◆ **Supplied data**:
──────────────────────────────

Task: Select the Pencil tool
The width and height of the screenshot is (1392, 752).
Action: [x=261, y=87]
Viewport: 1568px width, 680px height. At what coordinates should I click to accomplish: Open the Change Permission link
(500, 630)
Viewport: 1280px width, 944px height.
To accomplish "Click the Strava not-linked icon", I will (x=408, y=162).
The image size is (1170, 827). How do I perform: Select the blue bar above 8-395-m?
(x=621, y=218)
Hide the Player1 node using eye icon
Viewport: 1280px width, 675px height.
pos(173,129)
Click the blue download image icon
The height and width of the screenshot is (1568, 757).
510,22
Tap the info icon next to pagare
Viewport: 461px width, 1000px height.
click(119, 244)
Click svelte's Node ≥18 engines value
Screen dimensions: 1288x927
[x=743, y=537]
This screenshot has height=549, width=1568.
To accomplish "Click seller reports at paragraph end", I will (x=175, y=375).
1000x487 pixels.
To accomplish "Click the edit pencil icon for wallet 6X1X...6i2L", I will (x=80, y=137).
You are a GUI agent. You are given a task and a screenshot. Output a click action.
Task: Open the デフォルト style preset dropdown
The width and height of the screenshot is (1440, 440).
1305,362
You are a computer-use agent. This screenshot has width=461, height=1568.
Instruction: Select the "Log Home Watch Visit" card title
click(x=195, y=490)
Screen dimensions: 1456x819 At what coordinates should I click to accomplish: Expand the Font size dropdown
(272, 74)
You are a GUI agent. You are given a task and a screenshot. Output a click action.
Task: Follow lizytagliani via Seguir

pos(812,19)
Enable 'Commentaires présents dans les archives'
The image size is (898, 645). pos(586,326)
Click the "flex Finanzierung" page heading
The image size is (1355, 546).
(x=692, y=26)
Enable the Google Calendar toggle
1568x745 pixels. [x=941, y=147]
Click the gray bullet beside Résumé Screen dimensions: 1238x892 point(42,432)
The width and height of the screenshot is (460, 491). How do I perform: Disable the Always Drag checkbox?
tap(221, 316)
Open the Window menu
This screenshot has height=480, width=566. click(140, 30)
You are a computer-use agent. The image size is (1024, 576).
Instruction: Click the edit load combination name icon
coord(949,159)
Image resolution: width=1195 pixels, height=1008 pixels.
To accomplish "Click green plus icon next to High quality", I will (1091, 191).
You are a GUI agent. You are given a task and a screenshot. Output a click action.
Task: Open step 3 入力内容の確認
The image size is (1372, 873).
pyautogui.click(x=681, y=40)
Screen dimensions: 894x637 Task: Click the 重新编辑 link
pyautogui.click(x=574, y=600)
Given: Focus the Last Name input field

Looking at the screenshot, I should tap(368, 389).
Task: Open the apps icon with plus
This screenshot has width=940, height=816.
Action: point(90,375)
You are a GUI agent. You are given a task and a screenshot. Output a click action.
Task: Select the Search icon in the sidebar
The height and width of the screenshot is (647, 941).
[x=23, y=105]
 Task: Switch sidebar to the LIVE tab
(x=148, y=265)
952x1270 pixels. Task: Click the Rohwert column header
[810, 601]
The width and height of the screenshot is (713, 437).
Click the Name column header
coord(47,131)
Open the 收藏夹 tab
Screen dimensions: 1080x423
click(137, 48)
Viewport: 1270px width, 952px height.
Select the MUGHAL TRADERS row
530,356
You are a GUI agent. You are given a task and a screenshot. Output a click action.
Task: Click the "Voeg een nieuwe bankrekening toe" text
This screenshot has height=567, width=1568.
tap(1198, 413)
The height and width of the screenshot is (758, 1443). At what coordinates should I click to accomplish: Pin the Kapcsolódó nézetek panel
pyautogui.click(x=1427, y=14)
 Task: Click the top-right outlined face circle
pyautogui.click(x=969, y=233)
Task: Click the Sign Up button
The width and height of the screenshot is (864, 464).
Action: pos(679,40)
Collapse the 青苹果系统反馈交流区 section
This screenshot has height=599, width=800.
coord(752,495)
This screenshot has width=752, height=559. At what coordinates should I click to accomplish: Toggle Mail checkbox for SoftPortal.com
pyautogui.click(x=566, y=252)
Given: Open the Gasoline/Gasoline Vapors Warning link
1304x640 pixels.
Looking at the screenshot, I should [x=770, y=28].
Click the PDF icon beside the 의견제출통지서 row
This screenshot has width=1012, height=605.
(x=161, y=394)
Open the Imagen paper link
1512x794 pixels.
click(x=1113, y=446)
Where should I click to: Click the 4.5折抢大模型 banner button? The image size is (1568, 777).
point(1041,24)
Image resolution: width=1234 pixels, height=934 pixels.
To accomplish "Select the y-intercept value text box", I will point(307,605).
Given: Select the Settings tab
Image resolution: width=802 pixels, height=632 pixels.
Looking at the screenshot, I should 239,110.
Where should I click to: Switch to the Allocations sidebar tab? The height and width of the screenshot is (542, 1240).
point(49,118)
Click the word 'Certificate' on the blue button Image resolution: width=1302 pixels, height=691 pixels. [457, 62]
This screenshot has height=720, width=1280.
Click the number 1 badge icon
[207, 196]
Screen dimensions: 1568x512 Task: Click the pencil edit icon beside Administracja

──────────────────────────────

Return the whole listing above unchanged, line for line and in the same order.

Task: Select the Pencil tool
The width and height of the screenshot is (1392, 752).
Action: [x=261, y=87]
Viewport: 1568px width, 680px height. At what coordinates should I click to accomplish: Open the Change Permission link
(500, 630)
Viewport: 1280px width, 944px height.
To accomplish "Click the Strava not-linked icon", I will (x=408, y=162).
The image size is (1170, 827). How do I perform: Select the blue bar above 8-395-m?
(x=621, y=218)
Hide the Player1 node using eye icon
Viewport: 1280px width, 675px height.
pos(173,129)
Click the blue download image icon
The height and width of the screenshot is (1568, 757).
510,22
Tap the info icon next to pagare
Viewport: 461px width, 1000px height.
click(119, 244)
Click svelte's Node ≥18 engines value
Screen dimensions: 1288x927
[x=743, y=537]
This screenshot has height=549, width=1568.
To accomplish "Click seller reports at paragraph end", I will (x=175, y=375).
1000x487 pixels.
To accomplish "Click the edit pencil icon for wallet 6X1X...6i2L", I will (x=80, y=137).
You are a GUI agent. You are given a task and a screenshot. Output a click action.
Task: Open the デフォルト style preset dropdown
The width and height of the screenshot is (1440, 440).
1305,362
You are a computer-use agent. This screenshot has width=461, height=1568.
Instruction: Select the "Log Home Watch Visit" card title
click(x=195, y=490)
Screen dimensions: 1456x819 At what coordinates should I click to accomplish: Expand the Font size dropdown
(272, 74)
You are a GUI agent. You are given a task and a screenshot. Output a click action.
Task: Follow lizytagliani via Seguir

pos(812,19)
Enable 'Commentaires présents dans les archives'
The image size is (898, 645). pos(586,326)
Click the "flex Finanzierung" page heading
The image size is (1355, 546).
(x=692, y=26)
Enable the Google Calendar toggle
1568x745 pixels. [x=941, y=147]
Click the gray bullet beside Résumé Screen dimensions: 1238x892 point(42,432)
The width and height of the screenshot is (460, 491). How do I perform: Disable the Always Drag checkbox?
tap(221, 316)
Open the Window menu
This screenshot has height=480, width=566. click(140, 30)
You are a computer-use agent. The image size is (1024, 576).
Instruction: Click the edit load combination name icon
coord(949,159)
Image resolution: width=1195 pixels, height=1008 pixels.
To accomplish "Click green plus icon next to High quality", I will (1091, 191).
You are a GUI agent. You are given a task and a screenshot. Output a click action.
Task: Open step 3 入力内容の確認
The image size is (1372, 873).
pyautogui.click(x=681, y=40)
Screen dimensions: 894x637 Task: Click the 重新编辑 link
pyautogui.click(x=574, y=600)
Given: Focus the Last Name input field

Looking at the screenshot, I should tap(368, 389).
Task: Open the apps icon with plus
This screenshot has width=940, height=816.
Action: point(90,375)
You are a GUI agent. You are given a task and a screenshot. Output a click action.
Task: Select the Search icon in the sidebar
The height and width of the screenshot is (647, 941).
[x=23, y=105]
 Task: Switch sidebar to the LIVE tab
(x=148, y=265)
952x1270 pixels. Task: Click the Rohwert column header
[810, 601]
The width and height of the screenshot is (713, 437).
Click the Name column header
coord(47,131)
Open the 收藏夹 tab
Screen dimensions: 1080x423
click(137, 48)
Viewport: 1270px width, 952px height.
Select the MUGHAL TRADERS row
530,356
You are a GUI agent. You are given a task and a screenshot. Output a click action.
Task: Click the "Voeg een nieuwe bankrekening toe" text
This screenshot has height=567, width=1568.
tap(1198, 413)
The height and width of the screenshot is (758, 1443). At what coordinates should I click to accomplish: Pin the Kapcsolódó nézetek panel
pyautogui.click(x=1427, y=14)
 Task: Click the top-right outlined face circle
pyautogui.click(x=969, y=233)
Task: Click the Sign Up button
The width and height of the screenshot is (864, 464).
Action: pos(679,40)
Collapse the 青苹果系统反馈交流区 section
This screenshot has height=599, width=800.
coord(752,495)
This screenshot has width=752, height=559. At what coordinates should I click to accomplish: Toggle Mail checkbox for SoftPortal.com
pyautogui.click(x=566, y=252)
Given: Open the Gasoline/Gasoline Vapors Warning link
1304x640 pixels.
Looking at the screenshot, I should [x=770, y=28].
Click the PDF icon beside the 의견제출통지서 row
This screenshot has width=1012, height=605.
(x=161, y=394)
Open the Imagen paper link
1512x794 pixels.
click(x=1113, y=446)
Where should I click to: Click the 4.5折抢大模型 banner button? The image size is (1568, 777).
point(1041,24)
Image resolution: width=1234 pixels, height=934 pixels.
To accomplish "Select the y-intercept value text box", I will point(307,605).
Given: Select the Settings tab
Image resolution: width=802 pixels, height=632 pixels.
Looking at the screenshot, I should 239,110.
Where should I click to: Switch to the Allocations sidebar tab? The height and width of the screenshot is (542, 1240).
point(49,118)
Click the word 'Certificate' on the blue button Image resolution: width=1302 pixels, height=691 pixels. [457, 62]
This screenshot has height=720, width=1280.
Click the number 1 badge icon
[207, 196]
Screen dimensions: 1568x512 Task: Click the pencil edit icon beside Administracja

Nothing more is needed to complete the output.